Stem cell therapy is also being explored, with early-phase trials currently recruiting participants with early-stage Alzheimer’s. These studies are primarily assessing safety and have not yet produced results. It will likely be years before stem cell approaches are close to clinical use, if they prove effective at all.

Lifestyle Factors That Lower Risk

For people without Alzheimer’s who want to reduce their chances of developing it, the evidence on lifestyle is surprisingly strong. A large study funded by the National Institute on Aging found that people who followed four or five healthy habits had a 60% lower risk of developing Alzheimer’s compared to those who followed none or one. Even adopting two or three of these habits was associated with a 37% reduction in risk.
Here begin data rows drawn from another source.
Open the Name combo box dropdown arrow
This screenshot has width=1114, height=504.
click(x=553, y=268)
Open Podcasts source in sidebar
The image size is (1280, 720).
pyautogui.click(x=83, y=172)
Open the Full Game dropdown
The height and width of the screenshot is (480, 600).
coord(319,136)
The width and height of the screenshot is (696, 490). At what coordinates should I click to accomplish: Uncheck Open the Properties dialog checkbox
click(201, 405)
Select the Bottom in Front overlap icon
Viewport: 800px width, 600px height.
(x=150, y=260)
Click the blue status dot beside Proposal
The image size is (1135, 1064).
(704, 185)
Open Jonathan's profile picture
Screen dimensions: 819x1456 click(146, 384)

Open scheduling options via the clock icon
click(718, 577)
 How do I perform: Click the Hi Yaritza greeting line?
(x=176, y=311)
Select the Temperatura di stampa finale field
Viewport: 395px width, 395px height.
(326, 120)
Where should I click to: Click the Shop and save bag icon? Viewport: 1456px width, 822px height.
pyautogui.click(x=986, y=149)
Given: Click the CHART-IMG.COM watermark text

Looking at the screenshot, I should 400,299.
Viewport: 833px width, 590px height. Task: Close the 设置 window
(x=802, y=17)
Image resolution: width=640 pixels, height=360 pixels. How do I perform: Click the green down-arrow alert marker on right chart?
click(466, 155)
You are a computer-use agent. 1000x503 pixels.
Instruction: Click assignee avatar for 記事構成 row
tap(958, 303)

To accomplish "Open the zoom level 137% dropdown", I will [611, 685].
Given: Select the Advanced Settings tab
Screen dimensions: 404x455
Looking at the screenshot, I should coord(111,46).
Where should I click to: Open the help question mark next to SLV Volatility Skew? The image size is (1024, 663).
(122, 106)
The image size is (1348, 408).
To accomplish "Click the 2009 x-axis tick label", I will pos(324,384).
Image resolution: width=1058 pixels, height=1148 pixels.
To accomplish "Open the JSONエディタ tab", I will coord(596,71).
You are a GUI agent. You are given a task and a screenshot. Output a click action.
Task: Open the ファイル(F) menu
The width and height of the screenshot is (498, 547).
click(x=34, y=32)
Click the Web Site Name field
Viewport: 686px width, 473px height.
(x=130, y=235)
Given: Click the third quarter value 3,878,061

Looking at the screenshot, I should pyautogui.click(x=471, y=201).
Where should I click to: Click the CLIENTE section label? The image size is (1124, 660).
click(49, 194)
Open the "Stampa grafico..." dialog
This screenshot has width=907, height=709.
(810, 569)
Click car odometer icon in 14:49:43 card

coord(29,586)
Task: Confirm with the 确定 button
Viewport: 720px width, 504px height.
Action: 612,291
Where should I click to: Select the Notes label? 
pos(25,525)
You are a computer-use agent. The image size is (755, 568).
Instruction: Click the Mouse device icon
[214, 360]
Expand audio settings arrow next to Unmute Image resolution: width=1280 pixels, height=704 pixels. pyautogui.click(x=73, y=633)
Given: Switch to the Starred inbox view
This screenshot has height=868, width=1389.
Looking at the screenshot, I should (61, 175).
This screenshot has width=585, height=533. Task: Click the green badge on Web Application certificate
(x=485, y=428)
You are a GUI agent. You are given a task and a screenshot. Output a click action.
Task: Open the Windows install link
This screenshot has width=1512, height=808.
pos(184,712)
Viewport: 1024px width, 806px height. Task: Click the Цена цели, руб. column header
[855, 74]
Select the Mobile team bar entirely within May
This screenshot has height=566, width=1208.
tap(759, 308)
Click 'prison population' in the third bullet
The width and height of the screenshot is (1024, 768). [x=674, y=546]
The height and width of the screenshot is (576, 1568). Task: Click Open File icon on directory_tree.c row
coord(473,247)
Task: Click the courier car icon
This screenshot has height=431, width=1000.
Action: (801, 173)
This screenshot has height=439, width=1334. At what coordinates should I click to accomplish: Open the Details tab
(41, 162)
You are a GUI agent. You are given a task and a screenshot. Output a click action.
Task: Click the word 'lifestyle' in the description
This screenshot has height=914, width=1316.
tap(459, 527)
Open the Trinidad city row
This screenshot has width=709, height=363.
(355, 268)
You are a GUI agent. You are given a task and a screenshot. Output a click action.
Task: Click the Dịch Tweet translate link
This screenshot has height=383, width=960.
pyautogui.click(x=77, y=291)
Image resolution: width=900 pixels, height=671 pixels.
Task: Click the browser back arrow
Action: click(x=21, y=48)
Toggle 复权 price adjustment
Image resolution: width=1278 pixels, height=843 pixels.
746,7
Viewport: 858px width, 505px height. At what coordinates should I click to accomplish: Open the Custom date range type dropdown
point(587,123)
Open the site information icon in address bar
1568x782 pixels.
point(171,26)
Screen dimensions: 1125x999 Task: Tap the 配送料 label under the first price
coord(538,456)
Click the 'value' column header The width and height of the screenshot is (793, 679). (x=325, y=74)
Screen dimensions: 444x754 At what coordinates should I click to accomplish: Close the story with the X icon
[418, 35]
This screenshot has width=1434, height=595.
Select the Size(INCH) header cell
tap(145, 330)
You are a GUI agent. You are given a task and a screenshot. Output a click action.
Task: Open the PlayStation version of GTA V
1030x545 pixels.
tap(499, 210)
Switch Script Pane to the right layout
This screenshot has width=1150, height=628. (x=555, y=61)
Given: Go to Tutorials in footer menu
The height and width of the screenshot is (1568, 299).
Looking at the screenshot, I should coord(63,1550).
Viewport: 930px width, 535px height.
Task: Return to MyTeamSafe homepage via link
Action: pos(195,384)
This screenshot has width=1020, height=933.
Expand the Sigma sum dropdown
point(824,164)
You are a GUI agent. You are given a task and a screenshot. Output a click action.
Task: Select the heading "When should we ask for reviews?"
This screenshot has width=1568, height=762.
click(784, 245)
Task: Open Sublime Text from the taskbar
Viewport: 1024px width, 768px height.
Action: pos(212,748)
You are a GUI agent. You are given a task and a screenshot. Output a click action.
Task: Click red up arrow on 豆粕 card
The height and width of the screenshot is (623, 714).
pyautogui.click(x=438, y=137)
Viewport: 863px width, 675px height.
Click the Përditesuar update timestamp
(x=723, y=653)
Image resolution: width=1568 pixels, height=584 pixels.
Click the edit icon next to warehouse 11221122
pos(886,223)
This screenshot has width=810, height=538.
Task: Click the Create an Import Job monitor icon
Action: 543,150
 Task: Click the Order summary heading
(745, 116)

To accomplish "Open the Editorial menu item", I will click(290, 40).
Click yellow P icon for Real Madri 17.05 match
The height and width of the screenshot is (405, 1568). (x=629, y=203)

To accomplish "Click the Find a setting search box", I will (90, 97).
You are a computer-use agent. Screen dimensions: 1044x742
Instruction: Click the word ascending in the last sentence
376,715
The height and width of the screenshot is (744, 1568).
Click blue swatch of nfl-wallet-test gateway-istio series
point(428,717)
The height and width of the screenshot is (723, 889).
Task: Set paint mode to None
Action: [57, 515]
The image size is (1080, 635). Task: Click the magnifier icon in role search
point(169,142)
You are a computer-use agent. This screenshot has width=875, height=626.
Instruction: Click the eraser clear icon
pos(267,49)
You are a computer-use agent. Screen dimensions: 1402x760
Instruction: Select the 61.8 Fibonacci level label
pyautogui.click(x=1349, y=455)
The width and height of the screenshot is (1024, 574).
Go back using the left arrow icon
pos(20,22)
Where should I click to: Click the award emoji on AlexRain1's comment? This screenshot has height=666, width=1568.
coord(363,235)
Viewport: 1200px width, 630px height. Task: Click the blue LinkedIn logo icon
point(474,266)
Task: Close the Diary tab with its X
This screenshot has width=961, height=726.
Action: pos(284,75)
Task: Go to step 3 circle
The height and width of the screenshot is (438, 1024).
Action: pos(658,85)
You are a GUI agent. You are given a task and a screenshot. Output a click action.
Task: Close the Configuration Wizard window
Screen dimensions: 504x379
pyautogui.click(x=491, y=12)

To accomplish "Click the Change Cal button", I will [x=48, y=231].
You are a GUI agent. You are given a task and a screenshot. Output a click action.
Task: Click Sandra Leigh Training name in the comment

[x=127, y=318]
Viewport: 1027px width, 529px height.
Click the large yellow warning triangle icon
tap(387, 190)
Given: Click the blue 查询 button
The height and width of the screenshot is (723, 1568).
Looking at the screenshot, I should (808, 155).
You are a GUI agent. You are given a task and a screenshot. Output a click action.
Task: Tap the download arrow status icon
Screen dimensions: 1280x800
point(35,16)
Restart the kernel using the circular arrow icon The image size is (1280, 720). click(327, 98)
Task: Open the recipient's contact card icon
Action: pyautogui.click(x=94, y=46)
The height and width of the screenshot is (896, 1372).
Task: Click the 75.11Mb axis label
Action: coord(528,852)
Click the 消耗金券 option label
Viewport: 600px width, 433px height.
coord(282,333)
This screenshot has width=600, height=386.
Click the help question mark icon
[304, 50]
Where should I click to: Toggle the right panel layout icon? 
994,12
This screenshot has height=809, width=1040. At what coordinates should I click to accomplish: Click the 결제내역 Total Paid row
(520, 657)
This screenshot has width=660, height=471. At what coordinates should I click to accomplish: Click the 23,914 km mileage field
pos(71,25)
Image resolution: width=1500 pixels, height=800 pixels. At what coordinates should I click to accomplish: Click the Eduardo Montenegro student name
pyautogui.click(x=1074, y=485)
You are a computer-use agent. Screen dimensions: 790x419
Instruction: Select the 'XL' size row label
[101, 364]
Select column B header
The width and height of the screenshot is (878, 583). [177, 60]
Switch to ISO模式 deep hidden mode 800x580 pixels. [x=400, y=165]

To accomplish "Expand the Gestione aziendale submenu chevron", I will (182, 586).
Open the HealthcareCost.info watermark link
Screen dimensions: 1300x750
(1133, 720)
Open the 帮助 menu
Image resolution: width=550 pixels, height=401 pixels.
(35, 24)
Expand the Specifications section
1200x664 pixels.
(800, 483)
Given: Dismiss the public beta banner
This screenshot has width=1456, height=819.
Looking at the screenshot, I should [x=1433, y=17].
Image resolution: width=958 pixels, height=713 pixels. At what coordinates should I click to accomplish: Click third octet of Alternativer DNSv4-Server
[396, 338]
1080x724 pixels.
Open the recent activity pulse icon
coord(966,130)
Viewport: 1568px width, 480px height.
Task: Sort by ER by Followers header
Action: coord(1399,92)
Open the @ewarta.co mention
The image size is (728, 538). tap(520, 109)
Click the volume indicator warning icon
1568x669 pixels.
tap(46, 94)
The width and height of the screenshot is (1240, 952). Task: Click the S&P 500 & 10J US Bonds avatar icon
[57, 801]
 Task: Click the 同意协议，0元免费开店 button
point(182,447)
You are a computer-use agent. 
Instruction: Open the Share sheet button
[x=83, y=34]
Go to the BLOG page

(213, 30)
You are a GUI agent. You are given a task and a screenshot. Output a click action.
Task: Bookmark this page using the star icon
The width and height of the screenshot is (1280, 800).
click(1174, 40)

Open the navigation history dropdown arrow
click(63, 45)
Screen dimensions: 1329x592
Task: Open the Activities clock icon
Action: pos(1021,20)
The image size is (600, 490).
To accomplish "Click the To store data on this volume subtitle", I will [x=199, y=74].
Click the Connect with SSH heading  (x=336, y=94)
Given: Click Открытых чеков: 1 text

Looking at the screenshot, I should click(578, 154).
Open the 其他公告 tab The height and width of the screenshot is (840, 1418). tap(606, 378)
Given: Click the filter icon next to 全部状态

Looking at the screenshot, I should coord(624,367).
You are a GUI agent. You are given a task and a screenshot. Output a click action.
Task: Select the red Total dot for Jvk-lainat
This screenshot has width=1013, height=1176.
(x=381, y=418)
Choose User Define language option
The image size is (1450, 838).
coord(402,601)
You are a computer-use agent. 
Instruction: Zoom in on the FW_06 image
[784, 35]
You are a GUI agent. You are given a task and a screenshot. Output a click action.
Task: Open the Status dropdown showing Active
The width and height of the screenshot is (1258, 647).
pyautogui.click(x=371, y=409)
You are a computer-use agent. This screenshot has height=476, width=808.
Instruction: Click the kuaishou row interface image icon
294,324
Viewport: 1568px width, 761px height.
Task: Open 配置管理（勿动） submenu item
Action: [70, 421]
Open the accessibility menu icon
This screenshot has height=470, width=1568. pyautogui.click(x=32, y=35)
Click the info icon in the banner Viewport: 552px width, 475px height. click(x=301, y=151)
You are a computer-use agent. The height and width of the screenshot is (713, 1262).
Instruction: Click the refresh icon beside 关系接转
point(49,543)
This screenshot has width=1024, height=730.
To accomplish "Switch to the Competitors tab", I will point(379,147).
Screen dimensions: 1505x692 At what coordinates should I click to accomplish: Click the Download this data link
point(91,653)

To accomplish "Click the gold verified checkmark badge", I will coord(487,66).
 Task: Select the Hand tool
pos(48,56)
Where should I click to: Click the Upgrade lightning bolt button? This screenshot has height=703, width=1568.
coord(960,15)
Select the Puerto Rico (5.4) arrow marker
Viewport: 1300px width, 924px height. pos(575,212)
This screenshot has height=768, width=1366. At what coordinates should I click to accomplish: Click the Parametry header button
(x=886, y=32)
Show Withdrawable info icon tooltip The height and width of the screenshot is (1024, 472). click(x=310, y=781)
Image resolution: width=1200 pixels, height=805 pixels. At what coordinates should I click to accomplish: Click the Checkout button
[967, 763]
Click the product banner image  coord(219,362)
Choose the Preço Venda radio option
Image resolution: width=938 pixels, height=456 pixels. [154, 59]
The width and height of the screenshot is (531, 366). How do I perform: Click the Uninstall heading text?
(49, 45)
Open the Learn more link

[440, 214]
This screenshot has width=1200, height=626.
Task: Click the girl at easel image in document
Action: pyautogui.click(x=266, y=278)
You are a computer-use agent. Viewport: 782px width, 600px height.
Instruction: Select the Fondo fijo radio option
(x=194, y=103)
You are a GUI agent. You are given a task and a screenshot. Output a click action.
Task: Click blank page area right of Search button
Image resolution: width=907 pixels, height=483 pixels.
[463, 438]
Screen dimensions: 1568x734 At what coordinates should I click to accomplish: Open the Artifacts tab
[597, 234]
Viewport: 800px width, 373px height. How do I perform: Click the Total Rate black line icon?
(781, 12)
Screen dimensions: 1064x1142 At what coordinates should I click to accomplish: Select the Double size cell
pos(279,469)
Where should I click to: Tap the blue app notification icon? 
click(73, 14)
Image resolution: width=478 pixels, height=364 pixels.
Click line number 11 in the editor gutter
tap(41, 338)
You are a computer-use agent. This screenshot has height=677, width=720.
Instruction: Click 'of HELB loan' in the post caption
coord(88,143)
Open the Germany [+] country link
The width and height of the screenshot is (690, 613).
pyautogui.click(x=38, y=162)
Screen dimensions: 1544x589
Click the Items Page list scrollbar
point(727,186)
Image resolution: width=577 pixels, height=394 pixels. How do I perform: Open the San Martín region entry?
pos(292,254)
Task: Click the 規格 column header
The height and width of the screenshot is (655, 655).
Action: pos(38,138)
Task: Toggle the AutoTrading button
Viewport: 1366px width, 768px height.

The five factors studied were:

  • Physical activity: at least 150 minutes per week of moderate to vigorous exercise
  • Not smoking
  • Light to moderate alcohol consumption
  • A high-quality diet: specifically the MIND diet, which combines elements of Mediterranean and heart-healthy eating patterns
  • Cognitive engagement: activities that challenge the brain in later life, such as reading, puzzles, or learning new skills

These habits don’t guarantee prevention. Genetics play a role, particularly a gene variant called APOE ε4 that increases risk and is associated with earlier onset. Carrying two copies raises risk more than carrying one. But having the gene doesn’t make Alzheimer’s inevitable, and not having it doesn’t make you immune. Genetic testing for APOE is primarily used in research settings to identify study participants, not to predict individual outcomes.

Earlier Detection Is Changing the Picture

One of the biggest practical shifts is in diagnosis. A blood test measuring a specific protein fragment linked to Alzheimer’s pathology now predicts the disease with 88 to 92% accuracy compared to spinal fluid tests or PET brain scans. This matters because amyloid PET scans are expensive, spinal taps are invasive, and both have limited availability. A simple blood draw could make early diagnosis accessible to far more people, which is essential when the most promising treatments only work in the earliest stages.

What This Means for You or Your Family

If you’re looking for a way to reverse Alzheimer’s in someone you love, the honest answer is that it doesn’t exist today. What does exist is a growing set of tools. Disease-modifying drugs can buy time in early stages, symptom-management medications can improve daily functioning, and lifestyle changes can meaningfully lower risk for those not yet affected. The disease typically lasts four to eight years after diagnosis, though some people live 20 years, with the moderate stage often being the longest. Planning for that timeline, both medically and practically, is one of the most useful things a family can do.

The pace of Alzheimer’s research is faster now than at any point in history. The first drugs that touch the disease’s biology were approved only recently. Tau-targeting treatments are producing early proof of concept. Blood-based diagnostics are becoming a reality. None of this is a cure, but the gap between “nothing works” and “something works partially” has already been crossed.